Ein Verstoß wurde im Wege der Eigenkontrolle aufgedeckt, wenn die Kenntnis über den Verstoß aus unternehmensinternen Quellen herrührt. Hierzu zählt insbesondere das eigene interne Kontrollsystem. Noch ungeklärt ist, ob eine Aufdeckung im Rahmen der Eigenkontrolle auch dann vorliegt, wenn der Hinweis auf den Verstoß durch externe Quellen erfolgt. Hier wird man differenzieren müssen: Sofern der Hinweis durch unternehmensfremde Personen erfolgt, die im Auftrag des Unternehmens handeln (z.B. Zollagenten, Spediteure, Wirtschafts- oder Rechtsberater), ist eine Selbstanzeige für zulässig zu erachten.

Zum einen entspricht auch in diesem Fall eine Anzeige dem Gesetzeszweck, dass die Unternehmen Verstöße von sich aus bei den Behörden melden und aufklären sollen. Zum anderen sollte eine Selbstanzeige nicht vom Umstand abhängig gemacht werden, wie das betroffene Unternehmen seine interne Compliance aufbaut, ob es also selbst regelmäßig die Verstöße überprüft oder Dritte damit beauftragt. Ein Verstoß wird allerdings nicht im Wege einer Eigenkontrolle aufgedeckt, wenn das Unternehmen durch einen behördlichen Hinweis oder Ermittlungsmaßnahmen auf den Verstoß aufmerksam gemacht wurde.

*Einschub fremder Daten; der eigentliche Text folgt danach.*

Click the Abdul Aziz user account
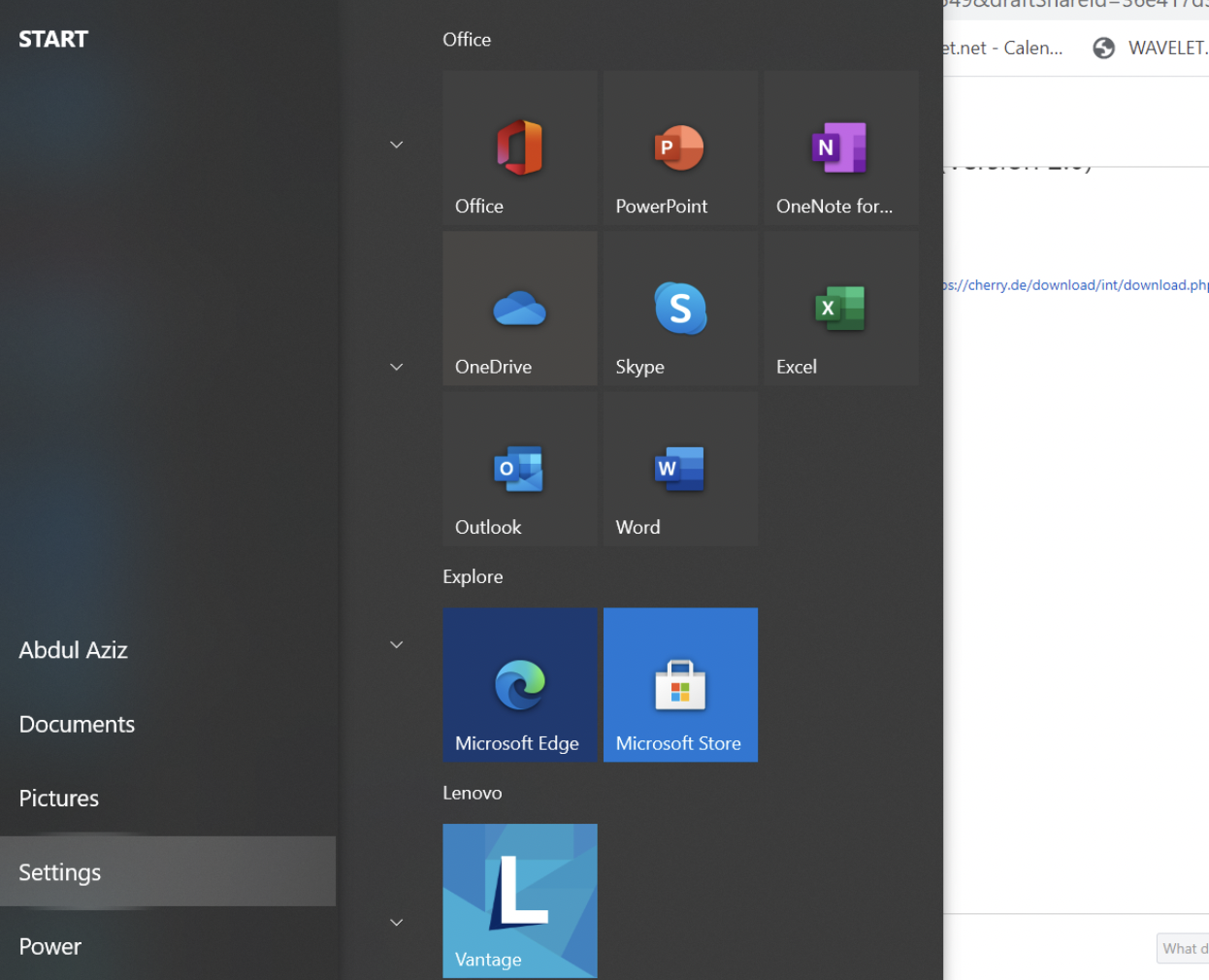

Des Weiteren müssen künftig angemessene Maßnahmen zur Verhinderung eines Verstoßes aus gleichem Grund getroffen werden. Hier stellt sich die Frage, welche Maßnahmen als angemessen angesehen werden können. Die zu treffenden Maßnahmen hängen von der Ursache des Verstoßes ab. Liegt diese in der mangelnden Kenntnis der Mitarbeiter von den einschlägigen rechtlichen Bestimmungen, so bieten sich Schulungen an, die im Rahmen von bestehenden Compliance-Maßnahmen entsprechend dokumentiert werden sollten. Haben sich unternehmensinterne Verfahrensanweisungen als unzureichend erwiesen, sind diese entsprechend zu überarbeiten. Sofern bestimmte Verstöße im Rahmen von bestehenden Compliance-Maßnahmen nicht oder nur zufällig aufgedeckt werden, müsste gegebenenfalls das System der betriebsinternen Compliance geändert werden. Wichtig ist, der Ursache des Verstoßes auf den Grund zu gehen und entsprechende Maßnahmen zu ergreifen.

Anforderungen an ein Compliance-System
Wie konkret Compliance-Maßnahmen aussehen müssen, um fahrlässige Verstöße im Wege der Eigenkontrolle aufzudecken und zukünftig angemessen zu verhindern, ist abhängig vom Einzelfall. Dazu darf auf den vorstehenden Beitrag zum Thema „Stresstest für Compliance Programme“ verwiesen werden. Im Rahmen eines Urteils des Landgerichts München I vom 10.12.2013 (5 HKO 1387/10) konkretisiert das Gericht beispielhaft die Pflichten des Vorstands einer großen Aktiengesellschaft in Bezug auf die Einrichtung einer auf Schadensprävention und Risikokontrolle angelegten Compliance-Organisation.

Fazit
Hintergrund für die neu geschaffene Möglichkeit der Selbstanzeige ist, die Unternehmen stärker als bisher zu motivieren, ihre interne Überwachung zu verbessern und Arbeitsfehler bei den Zollbehörden zu melden.
Aus diesem Grund sollten Sie sich rechtzeitig über die Änderung, insbesondere über die Möglichkeit der bußgeldbefreienden Selbstanzeige informieren. Es empfiehlt sich, unternehmensinterne Compliance-Systeme dahingehend zu überprüfen, inwieweit die unternehmensseitige Eigenkontrolle ausreicht, einen Verstoß gegen das AWG zu erkennen und in den Genuss einer bußgeldbefreienden Selbstanzeige zu kommen.